> _Stored data_
=== Section Start ===

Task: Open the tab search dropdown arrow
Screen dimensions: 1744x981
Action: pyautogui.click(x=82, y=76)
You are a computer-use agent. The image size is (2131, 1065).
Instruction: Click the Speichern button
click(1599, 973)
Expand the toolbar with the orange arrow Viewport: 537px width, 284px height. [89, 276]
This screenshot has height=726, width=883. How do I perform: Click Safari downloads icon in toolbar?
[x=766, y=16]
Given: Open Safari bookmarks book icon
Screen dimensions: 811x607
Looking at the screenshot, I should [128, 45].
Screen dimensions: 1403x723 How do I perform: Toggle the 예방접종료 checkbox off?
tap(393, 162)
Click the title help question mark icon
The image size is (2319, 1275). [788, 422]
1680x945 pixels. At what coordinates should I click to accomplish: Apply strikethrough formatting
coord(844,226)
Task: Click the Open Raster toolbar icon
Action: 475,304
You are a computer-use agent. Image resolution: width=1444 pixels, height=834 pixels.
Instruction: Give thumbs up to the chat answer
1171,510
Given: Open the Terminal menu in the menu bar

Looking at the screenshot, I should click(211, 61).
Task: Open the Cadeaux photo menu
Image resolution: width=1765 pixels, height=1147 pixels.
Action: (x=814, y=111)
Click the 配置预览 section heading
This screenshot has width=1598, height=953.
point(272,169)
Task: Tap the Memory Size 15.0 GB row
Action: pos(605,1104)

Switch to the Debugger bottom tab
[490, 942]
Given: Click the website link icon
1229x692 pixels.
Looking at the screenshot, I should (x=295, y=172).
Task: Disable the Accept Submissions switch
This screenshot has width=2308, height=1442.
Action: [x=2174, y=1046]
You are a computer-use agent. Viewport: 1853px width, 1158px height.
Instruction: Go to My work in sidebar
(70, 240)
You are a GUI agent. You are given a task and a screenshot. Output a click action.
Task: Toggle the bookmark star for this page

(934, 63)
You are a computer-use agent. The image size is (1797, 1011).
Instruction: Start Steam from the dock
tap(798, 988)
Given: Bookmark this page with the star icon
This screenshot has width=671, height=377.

=== Section End ===

> _THE PROBLEM_
Output the records above exactly as written.

> _SOLUTION TO THIS EXERCISE_
Task: Open the tab search dropdown arrow
Screen dimensions: 1744x981
Action: pyautogui.click(x=82, y=76)
You are a computer-use agent. The image size is (2131, 1065).
Instruction: Click the Speichern button
click(1599, 973)
Expand the toolbar with the orange arrow Viewport: 537px width, 284px height. [89, 276]
This screenshot has height=726, width=883. How do I perform: Click Safari downloads icon in toolbar?
[x=766, y=16]
Given: Open Safari bookmarks book icon
Screen dimensions: 811x607
Looking at the screenshot, I should [128, 45].
Screen dimensions: 1403x723 How do I perform: Toggle the 예방접종료 checkbox off?
tap(393, 162)
Click the title help question mark icon
The image size is (2319, 1275). [788, 422]
1680x945 pixels. At what coordinates should I click to accomplish: Apply strikethrough formatting
coord(844,226)
Task: Click the Open Raster toolbar icon
Action: 475,304
You are a computer-use agent. Image resolution: width=1444 pixels, height=834 pixels.
Instruction: Give thumbs up to the chat answer
1171,510
Given: Open the Terminal menu in the menu bar

Looking at the screenshot, I should click(211, 61).
Task: Open the Cadeaux photo menu
Image resolution: width=1765 pixels, height=1147 pixels.
Action: (x=814, y=111)
Click the 配置预览 section heading
This screenshot has width=1598, height=953.
point(272,169)
Task: Tap the Memory Size 15.0 GB row
Action: pos(605,1104)

Switch to the Debugger bottom tab
[490, 942]
Given: Click the website link icon
1229x692 pixels.
Looking at the screenshot, I should (x=295, y=172).
Task: Disable the Accept Submissions switch
This screenshot has width=2308, height=1442.
Action: [x=2174, y=1046]
You are a computer-use agent. Viewport: 1853px width, 1158px height.
Instruction: Go to My work in sidebar
(70, 240)
You are a GUI agent. You are given a task and a screenshot. Output a click action.
Task: Toggle the bookmark star for this page

(934, 63)
You are a computer-use agent. The image size is (1797, 1011).
Instruction: Start Steam from the dock
tap(798, 988)
Given: Bookmark this page with the star icon
This screenshot has width=671, height=377.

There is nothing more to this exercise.